LANSING, Mich. (via CLICKONDETROIT.COM)- The largemouth bass virus has been found in two additional lakes in Michigan's northern Lower Peninsula, following an initial discovery this past October in Cedar Lake (Iosco County).
This time LMBV was found in smallmouth bass in Beaver Lake (Alpena County) during the investigation of a fish kill and in Avalon Lake (Montmorency County). These latest discoveries indicate the virus is spreading northward in Michigan.
Prior to this fall, the virus previously affected adult largemouth bass in the early 2000s in southern Michigan lakes. In those lakes the pathogen killed 10 to 20 percent of the larger adult largemouth bass at first exposure, with populations recovering in a few years. The virus has been found in other species including smallmouth bass, bluegill and black crappie in that part of the state. Bluegill and black crappie are known to be carriers but do not die from this virus.

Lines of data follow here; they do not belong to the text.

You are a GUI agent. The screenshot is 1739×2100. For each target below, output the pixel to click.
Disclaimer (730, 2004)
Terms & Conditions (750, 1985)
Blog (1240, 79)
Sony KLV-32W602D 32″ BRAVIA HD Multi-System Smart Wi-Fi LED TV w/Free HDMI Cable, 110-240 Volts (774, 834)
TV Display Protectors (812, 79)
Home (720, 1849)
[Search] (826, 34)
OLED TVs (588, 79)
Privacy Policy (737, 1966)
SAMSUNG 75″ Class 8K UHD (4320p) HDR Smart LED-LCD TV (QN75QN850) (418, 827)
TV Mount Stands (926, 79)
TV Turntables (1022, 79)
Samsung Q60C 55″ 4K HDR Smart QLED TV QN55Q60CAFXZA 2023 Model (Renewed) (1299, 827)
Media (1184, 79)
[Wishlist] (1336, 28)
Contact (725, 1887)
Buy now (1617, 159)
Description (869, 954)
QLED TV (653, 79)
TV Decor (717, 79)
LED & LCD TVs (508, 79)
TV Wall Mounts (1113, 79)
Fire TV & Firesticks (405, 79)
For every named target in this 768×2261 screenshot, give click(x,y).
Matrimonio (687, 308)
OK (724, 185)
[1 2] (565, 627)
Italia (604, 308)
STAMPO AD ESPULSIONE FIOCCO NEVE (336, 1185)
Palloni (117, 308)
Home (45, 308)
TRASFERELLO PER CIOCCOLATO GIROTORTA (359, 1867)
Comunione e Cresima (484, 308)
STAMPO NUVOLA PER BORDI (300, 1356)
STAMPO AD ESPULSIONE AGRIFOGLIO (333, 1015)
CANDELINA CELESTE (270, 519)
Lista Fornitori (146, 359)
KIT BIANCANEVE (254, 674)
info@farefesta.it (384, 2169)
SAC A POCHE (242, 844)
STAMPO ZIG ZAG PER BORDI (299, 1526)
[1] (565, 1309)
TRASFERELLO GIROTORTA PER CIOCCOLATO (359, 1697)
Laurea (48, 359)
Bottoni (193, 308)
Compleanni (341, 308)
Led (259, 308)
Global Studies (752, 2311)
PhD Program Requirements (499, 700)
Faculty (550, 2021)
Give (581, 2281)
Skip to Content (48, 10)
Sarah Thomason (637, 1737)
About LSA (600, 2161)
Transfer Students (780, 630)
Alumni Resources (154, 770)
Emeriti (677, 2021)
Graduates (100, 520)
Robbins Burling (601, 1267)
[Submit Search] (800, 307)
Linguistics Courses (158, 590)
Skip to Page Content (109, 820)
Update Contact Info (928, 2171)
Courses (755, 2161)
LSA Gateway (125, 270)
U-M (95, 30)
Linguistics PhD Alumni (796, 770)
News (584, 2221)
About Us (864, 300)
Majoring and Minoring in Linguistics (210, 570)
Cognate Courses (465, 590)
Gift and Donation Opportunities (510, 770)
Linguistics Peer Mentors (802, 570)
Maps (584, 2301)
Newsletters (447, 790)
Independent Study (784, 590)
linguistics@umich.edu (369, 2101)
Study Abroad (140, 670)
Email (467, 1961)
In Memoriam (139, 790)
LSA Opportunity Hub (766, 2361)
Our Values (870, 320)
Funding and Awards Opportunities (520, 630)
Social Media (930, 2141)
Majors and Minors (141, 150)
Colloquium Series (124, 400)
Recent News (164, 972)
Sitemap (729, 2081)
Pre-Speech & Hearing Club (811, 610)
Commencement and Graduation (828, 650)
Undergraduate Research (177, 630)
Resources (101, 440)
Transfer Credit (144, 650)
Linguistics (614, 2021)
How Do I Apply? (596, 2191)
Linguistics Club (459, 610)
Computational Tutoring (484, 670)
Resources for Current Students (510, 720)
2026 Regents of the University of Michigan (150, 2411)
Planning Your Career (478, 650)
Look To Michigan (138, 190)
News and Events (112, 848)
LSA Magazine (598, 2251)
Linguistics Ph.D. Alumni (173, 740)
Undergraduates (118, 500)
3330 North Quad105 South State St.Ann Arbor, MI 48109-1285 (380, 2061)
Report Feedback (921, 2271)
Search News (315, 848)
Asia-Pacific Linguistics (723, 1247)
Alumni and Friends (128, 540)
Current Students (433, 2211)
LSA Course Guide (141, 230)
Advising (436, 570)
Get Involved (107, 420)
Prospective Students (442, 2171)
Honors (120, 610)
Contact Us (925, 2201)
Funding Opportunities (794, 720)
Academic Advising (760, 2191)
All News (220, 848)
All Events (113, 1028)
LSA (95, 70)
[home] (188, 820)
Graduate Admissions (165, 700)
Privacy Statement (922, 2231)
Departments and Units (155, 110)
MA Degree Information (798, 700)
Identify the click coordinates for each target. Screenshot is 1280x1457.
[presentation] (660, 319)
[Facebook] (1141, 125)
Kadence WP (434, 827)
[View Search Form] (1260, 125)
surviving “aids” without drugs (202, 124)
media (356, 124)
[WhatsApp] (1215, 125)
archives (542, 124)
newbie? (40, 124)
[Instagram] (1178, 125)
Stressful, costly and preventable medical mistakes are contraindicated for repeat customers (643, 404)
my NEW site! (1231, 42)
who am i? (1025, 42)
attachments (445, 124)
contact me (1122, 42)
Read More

“The largemouth bass virus likely compromised the immune system of smallmouth bass in Beaver Lake, causing secondary bacterial infections to become more lethal and allowed the virus to be a direct factor in the fish kill,” said Gary Whelan, the DNR Fisheries Division's research manager. “Because these latest detections are at the northern edge of where LMBV has been found, we may see different responses than what was documented in southern Michigan.”
LMBV is one of more than 100 naturally occurring viruses that affect fish and is closely related to viruses found in frogs and other amphibians. Its origin and methods of spreading are unknown.